TEXT BLOCK:
A range of policy changes are being considered in light of these trends. Some Asian countries are loosening age and height requirements to expand the pool of potential recruits or conscripts. Australia, dealing with its own recruitment woes, is considering allowing foreign nationals to serve in its armed forces for the first time. At a recent panel at the Center for Strategic and International Studies, Gen. James Slife, vice chief of staff of the US Air Force, said his commanders were looking at loosening some restrictions, such as requiring airmen to have driver’s licenses. (Gen Z-ers are far less likely to drive.)

The elephant in the room when it comes to discussion of manpower is gender. Israel may be the best-known example of a country with universal (with some notable exceptions) military service for both men and women. Norway and Finland are among the few countries with selective service systems that draft women as well as men, though Denmark recently joined them. Taiwan only recently rolled out plans to allow women to register for reserve training.

In the United States, where women are no longer excluded from combat roles in the military, the Supreme Court has rebuffed several legal challenges to the all-male Selective Service System.

But CNAS’s Kuzminski suggests that this is an issue for the government to deal with now, rather than when a wartime draft actually becomes necessary.“The legal underpinning for the all-male registration law is on pretty shaky ground,” she said. “It’s not about the social policy side of things. From our perspective, it’s about the fact that you cannot afford to lose a week, a month, two months, while this gets moved up through the courts.”

PROBLEMS TO WORK ON:
a) Reproduce the portion of the military manpower passage that opens with the words containing "The elephant in" and closes with "Selective Service System.".
b) Carry on the military manpower passage, starting after its final sentence.
The data below are not needed.

SUPPLIED DATA:
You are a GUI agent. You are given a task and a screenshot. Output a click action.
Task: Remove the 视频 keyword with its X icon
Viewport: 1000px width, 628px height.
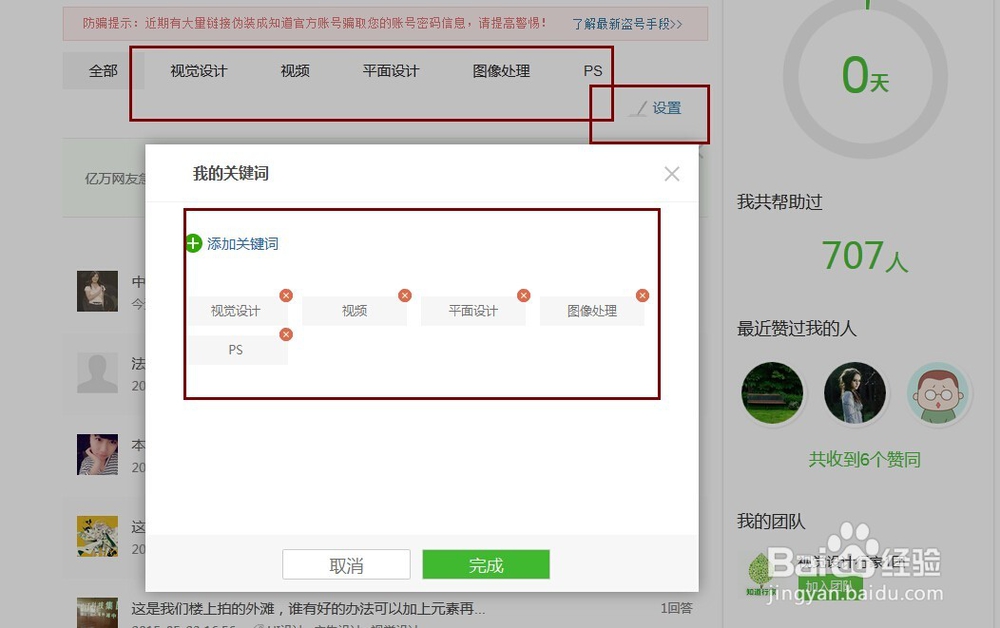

REPLIES:
a)
The elephant in the room when it comes to discussion of manpower is gender. Israel may be the best-known example of a country with universal (with some notable exceptions) military service for both men and women. Norway and Finland are among the few countries with selective service systems that draft women as well as men, though Denmark recently joined them. Taiwan only recently rolled out plans to allow women to register for reserve training.

In the United States, where women are no longer excluded from combat roles in the military, the Supreme Court has rebuffed several legal challenges to the all-male Selective Service System.

b)
Then there’s the question of whether the wars of the future will be fought by humans at all. The Pentagon recently announced plans to build thousands of cheap drones as a means to, in the words of Deputy Defense Secretary Kathleen Hicks, “overcome [China’s] biggest advantage, which is mass. More ships. More missiles. More people.”

Gen. Nick Carter, former chief of the UK’s Defense Staff, predicted in 2020 that his country might someday “have an army of 120,000, of which 30,000 might be robots.” (The country currently has 130,000 servicemembers, all human.)

Freakley, who commanded US combat troops in Iraq and Afghanistan, was skeptical of the idea that “mass” could be achieved through autonomous systems alone, pointing out that similar claims had been made in previous generations by advocates of airpower. “There’s always a balance between manpower and technology,” he said, “but what history has shown us in warfare is that if you want to control another nation, you’ve got to put boots on the ground.”

But finding young people to put into those boots is only becoming more challenging.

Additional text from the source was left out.